Back on pavement, back on track. After the first full day of driving, we didn't get very far. We decided to stop in Marquette for the night and try again tomorrow. It happens to be Fresh Coast Film Fest that day! Rad! We grab a beer at Blackrocks Brewing and walk down to check it out.
After asking a few locals where to camp, we decide on Rippling River Campground, it was surprisingly the only campground still open this time of year, easy decision. The wind was so strong it was nearly impossible to make a fire, we headed to bed a bit early and woke up to the smell of coffee. Time to hit the road.
Chapter 3 - The Porkies
The next day my nerves were really starting to hit me. I thought we'd make it to the Porkies day one, I honestly thought we'd be engaged by now. I popped in a tape, Postal Service, and try to act cool. I was sure I was acting like a loony. All I could think about is how I was going to propose, when, where... Finally I decided to relax, and let it happen when it felt right.
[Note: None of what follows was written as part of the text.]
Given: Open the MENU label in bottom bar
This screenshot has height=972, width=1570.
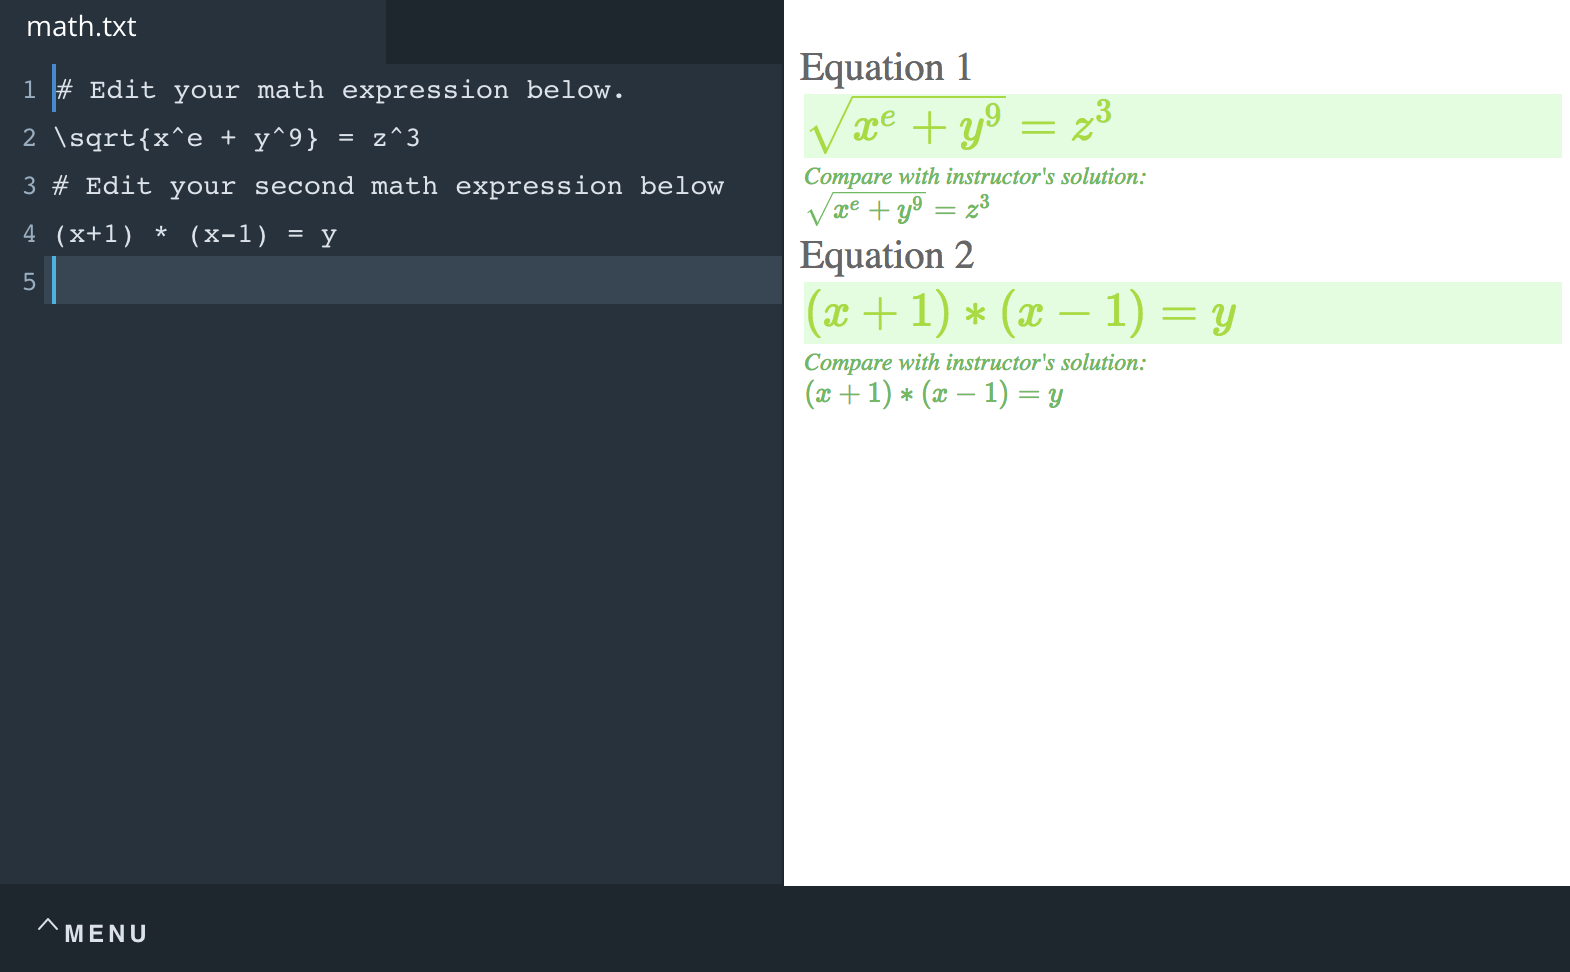Looking at the screenshot, I should click(106, 934).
In a regular car, the drive from Marquette to the Porcupine Mountains takes about 2.5 hours. In the bus it took us close to 5. There's a few factors here - two of the most consistent are the speed of the bus (65MPH) and the bladder of Kelly (pees every 20 minutes). The third factor that we discovered on this trip was our gas gauge was wrong. Every time it said we were on E we were actually at half a tank. We didn't realize this until the a few days later, so at this point we were stopping to fill up pretty often.
5 hours later, the Porkies are in sight! We're elated! It's so gorgeous, the colors are lit with fall colors, and Lake Superior waves are crashing to our right. We decide to pull off the road and take it all in. The wind was so mighty, it blew my cap right off my head. I chased it down the street and laughed at the sheer power of the wind coming off the lake. It was a humbling moment. The Porkies were in front of us and we had finally made it. This moment felt right. This was it.
I sneakily grabbed the ring from my toolbox in the bus, set my phone up on the dash and ask Kelly if she'd like to take one last photo with me here. We hopped out of the bus together and ran in front of the camera, jumping in the air, being total dorks.
Right then and there I got down on one knee and popped the question. She had no idea, she was totally shocked and left me down there for what felt like 5 minutes before yelling yes, yes! of course!
So happy, so relieved. She said yes and now it's time to celebrate. We went and set up camp at Porcupine Mountains Wilderness State Park. We hiked the next few days, checked out all the waterfalls, made mac+cheese and chili, cornbread and stayed warm with lots of hot toddy's. Mushy mushy love.